Pence released more specifics about his education agenda, which forms the core of his second-year legislative package, but declined again to say how he will pay for the measures. Communications Director Christy Denault said the governor will seek authority for the new items this year and negotiate payment for them during the 2015 budget-writing session.

Preschool vouchers would be offered to any family earning up to 185 percent of the federal poverty level, and could be used to pay for either public or private programs. Pence would also offer vouchers of up to $12,000 to pay for teachers to move to low-income schools, public or private. He's also asking lawmakers to help charter schools by giving them more flexibility in budgeting and offering more aid to buy or renovate former public school buildings.

"Our moral obligation as policymakers is similar: to ensure that children in Indiana are learning in a way that prepares them to succeed in the future," Pence said in prepared remarks delivered at the site of Indiana's first capitol, in Corydon.

The Republican governor's education proposals largely build on the overhaul pushed by former Gov. Mitch Daniels and former Schools Superintendent Tony Bennett in 2011. But Pence is also adding in doses of technical training and career preparation building from the work of a series of workforce development committees established earlier this year.

Education has become a sticking point for Pence through his first year in office. His ongoing battles with Democratic Superintendent of Public Instruction Glenda Ritz have engulfed State Board of Education meetings. His surprise creation of a new education agency this past summer spurred accusations from Ritz that he is trying to undercut her authority.

Pence is likely to find a sympathetic ear to most education proposals from both the House and Senate, where Republicans hold supermajorities.
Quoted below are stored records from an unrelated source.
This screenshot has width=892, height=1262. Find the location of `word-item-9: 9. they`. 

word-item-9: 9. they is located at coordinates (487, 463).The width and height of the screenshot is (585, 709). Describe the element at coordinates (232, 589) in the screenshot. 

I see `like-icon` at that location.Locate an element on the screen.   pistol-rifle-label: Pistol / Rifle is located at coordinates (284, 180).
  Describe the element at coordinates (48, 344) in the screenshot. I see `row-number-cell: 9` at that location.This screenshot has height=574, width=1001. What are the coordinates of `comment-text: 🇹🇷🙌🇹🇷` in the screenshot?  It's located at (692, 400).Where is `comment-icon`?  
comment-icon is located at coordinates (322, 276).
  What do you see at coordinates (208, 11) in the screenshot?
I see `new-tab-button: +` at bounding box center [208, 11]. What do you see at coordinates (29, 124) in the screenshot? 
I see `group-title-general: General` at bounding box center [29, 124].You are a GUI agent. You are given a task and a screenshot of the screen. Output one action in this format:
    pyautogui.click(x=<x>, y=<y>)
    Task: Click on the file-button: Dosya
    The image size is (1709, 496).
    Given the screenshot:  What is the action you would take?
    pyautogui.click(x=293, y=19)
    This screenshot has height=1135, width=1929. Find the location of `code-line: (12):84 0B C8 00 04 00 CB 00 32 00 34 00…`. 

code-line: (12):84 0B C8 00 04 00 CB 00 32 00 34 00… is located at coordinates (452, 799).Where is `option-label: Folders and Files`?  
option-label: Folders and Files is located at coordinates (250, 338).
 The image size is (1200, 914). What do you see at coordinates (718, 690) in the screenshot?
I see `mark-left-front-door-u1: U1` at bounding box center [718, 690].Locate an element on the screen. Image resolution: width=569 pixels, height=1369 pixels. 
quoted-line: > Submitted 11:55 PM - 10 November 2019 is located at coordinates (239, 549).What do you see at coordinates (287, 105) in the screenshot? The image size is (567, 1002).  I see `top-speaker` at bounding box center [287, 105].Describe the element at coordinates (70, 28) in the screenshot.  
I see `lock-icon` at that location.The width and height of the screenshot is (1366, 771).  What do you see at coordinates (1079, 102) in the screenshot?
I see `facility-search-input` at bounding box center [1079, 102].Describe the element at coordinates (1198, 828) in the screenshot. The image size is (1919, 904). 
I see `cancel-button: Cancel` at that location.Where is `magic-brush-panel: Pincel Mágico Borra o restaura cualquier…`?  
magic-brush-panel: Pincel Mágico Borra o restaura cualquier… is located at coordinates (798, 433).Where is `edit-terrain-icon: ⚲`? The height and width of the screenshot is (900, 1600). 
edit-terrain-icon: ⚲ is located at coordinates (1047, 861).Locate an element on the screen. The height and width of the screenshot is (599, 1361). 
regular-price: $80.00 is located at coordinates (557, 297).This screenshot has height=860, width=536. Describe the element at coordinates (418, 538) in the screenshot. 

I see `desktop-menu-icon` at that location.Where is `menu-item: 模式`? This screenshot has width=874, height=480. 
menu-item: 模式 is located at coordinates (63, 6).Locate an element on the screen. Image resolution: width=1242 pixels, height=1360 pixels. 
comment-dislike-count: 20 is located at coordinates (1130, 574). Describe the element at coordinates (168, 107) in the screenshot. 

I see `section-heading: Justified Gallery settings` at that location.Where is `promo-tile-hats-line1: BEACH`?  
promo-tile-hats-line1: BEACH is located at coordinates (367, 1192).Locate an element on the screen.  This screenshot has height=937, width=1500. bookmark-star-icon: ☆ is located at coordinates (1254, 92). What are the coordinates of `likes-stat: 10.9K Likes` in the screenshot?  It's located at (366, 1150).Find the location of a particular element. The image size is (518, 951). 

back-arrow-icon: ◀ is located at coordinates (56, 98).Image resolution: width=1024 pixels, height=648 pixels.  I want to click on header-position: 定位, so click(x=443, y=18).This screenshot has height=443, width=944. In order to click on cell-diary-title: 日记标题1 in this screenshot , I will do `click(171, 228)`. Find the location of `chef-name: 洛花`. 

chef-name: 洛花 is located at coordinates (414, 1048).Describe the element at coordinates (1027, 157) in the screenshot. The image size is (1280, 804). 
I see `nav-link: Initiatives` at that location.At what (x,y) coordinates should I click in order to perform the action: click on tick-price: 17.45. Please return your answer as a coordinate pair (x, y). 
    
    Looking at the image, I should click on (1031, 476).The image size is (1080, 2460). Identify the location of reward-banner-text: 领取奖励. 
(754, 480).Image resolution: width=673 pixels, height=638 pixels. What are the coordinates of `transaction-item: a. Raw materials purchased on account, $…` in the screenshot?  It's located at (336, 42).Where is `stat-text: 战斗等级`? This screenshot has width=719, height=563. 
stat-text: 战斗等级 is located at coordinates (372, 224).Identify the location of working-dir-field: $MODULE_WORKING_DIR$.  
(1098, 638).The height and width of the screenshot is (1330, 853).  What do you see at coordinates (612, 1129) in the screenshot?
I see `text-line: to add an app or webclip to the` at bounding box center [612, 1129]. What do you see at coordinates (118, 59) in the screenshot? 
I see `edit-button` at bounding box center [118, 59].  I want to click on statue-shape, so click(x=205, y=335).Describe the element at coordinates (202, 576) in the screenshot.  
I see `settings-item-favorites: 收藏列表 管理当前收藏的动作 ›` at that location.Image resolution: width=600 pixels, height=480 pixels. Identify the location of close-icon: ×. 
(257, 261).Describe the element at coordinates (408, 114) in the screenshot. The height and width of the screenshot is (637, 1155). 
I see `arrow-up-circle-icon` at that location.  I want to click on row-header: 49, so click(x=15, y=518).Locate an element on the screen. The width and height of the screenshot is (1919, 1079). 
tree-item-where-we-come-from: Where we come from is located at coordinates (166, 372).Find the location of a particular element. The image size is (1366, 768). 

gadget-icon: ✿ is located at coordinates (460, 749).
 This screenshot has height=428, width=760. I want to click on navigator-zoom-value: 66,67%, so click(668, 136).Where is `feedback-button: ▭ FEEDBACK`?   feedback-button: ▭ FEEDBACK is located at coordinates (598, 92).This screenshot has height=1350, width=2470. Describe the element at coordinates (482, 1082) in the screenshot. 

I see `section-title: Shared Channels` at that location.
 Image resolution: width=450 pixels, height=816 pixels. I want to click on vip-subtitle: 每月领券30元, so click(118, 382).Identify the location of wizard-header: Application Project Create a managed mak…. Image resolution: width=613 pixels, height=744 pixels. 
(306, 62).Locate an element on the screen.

Democratic lawmakers did not immediately criticize the governor's ideas Tuesday and said they would like to find some common ground with him, potentially on early childhood education.

"I think there are certainly some areas we can work together on," said state Rep. Kreg Battles, D-Vincennes, who serves on the House Education Committee.

Battles, who teaches chemistry at Lincoln High School in Vincennes, questioned whether the education changes Pence is building are working as well as the governor says.

The education proposals come in addition to the governor's call to eliminate the business personal property tax, increase road-funding and make a series of other changes he says will help the state economy. However, ambitious legislation of any type could find a tough row through the General Assembly during an already-abbreviated 2014 session expected to be dominated by the marriage amendment fight.

Many of Pence's education measures mirror items from a preliminary policy memo Ritz released last week. The memo, drafted by Pence education staffers, pondered ways to strip Ritz of her power over the State Board of Education, but Pence said he dismissed the idea when it was brought to him.

House Speaker Brian Bosma, R-Indianapolis, has repeatedly said he will block any legislation stripping Ritz of power. But he has also said lawmakers might be forced to find a way to mediate between the two if the fighting continues.